Collection entries:
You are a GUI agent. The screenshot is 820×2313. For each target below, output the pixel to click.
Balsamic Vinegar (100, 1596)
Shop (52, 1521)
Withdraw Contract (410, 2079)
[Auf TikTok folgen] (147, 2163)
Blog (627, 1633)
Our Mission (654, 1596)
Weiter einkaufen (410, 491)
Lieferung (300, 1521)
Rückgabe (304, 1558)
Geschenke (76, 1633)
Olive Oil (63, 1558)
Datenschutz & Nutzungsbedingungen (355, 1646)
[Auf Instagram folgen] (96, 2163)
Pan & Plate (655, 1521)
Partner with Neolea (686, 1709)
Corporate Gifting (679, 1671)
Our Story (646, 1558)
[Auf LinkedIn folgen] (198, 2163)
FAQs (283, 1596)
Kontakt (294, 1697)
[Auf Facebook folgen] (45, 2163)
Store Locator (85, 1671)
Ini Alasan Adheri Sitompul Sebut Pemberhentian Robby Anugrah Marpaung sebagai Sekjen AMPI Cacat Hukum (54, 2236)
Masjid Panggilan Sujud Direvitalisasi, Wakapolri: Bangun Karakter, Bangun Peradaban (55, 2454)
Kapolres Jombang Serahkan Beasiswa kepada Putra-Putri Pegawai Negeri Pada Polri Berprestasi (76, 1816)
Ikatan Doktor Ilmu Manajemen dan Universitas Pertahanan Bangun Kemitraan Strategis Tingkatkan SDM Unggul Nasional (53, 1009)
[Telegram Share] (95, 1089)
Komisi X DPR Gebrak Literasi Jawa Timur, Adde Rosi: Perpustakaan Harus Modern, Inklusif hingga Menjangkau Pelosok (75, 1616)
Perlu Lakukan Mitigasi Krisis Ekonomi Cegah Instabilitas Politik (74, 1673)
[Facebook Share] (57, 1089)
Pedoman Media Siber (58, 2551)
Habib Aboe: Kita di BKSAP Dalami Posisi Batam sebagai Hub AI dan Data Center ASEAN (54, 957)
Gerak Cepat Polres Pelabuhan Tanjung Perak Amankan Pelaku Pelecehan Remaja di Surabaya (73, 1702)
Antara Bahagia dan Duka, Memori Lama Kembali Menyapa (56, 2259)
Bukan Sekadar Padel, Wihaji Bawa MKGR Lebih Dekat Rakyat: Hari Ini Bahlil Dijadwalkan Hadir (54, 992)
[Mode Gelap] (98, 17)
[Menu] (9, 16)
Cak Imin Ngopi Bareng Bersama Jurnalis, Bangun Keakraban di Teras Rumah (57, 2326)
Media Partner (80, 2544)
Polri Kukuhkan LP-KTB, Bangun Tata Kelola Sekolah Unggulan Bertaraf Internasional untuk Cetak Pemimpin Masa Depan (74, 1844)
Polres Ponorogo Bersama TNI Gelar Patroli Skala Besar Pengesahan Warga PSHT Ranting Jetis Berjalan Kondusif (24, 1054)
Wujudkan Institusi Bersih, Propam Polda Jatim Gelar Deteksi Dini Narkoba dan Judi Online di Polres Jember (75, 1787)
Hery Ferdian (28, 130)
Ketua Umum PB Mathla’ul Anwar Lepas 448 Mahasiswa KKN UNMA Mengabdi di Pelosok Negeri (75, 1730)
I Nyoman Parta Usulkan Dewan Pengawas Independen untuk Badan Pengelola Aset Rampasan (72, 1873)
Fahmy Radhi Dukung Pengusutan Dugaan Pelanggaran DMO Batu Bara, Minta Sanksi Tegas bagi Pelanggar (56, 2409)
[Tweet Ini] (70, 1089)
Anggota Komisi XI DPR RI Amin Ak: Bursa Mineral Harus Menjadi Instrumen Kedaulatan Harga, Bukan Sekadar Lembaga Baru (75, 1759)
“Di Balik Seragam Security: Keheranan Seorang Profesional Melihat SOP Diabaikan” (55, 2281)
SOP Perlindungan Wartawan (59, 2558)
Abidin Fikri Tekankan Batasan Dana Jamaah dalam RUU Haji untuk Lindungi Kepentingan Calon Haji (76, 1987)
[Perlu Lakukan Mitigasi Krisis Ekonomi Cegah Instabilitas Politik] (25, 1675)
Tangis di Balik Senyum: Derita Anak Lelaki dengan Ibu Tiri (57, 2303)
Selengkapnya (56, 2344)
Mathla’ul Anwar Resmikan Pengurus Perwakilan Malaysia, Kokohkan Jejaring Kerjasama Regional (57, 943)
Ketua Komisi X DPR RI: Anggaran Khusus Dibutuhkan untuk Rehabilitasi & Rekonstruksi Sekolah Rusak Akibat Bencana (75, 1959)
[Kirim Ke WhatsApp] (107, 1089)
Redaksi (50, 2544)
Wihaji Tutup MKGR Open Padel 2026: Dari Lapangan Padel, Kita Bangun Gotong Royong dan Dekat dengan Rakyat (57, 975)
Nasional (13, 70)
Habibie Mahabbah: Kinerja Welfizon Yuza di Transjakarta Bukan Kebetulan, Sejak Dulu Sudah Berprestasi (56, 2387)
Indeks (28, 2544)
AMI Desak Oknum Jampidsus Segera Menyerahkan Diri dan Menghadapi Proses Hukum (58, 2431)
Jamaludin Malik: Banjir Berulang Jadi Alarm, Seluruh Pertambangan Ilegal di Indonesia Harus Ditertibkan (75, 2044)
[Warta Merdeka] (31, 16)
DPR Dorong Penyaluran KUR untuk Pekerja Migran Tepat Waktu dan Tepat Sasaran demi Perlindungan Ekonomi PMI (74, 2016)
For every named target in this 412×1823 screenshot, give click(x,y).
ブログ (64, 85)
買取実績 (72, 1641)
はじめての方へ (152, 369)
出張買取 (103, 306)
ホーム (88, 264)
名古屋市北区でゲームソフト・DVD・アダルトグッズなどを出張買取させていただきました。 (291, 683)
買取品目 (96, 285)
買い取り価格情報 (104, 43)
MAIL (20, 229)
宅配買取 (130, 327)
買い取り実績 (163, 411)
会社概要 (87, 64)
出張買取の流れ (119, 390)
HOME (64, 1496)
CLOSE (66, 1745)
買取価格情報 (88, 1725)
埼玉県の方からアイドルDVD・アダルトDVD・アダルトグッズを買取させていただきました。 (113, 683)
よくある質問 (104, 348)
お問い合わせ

Exercise description:
From the entries above, show each line that includes the string "Dekat".

Result:
Bukan Sekadar Padel, Wihaji Bawa MKGR Lebih Dekat Rakyat: Hari Ini Bahlil Dijadwalkan Hadir (54, 992)
Wihaji Tutup MKGR Open Padel 2026: Dari Lapangan Padel, Kita Bangun Gotong Royong dan Dekat dengan Rakyat (57, 975)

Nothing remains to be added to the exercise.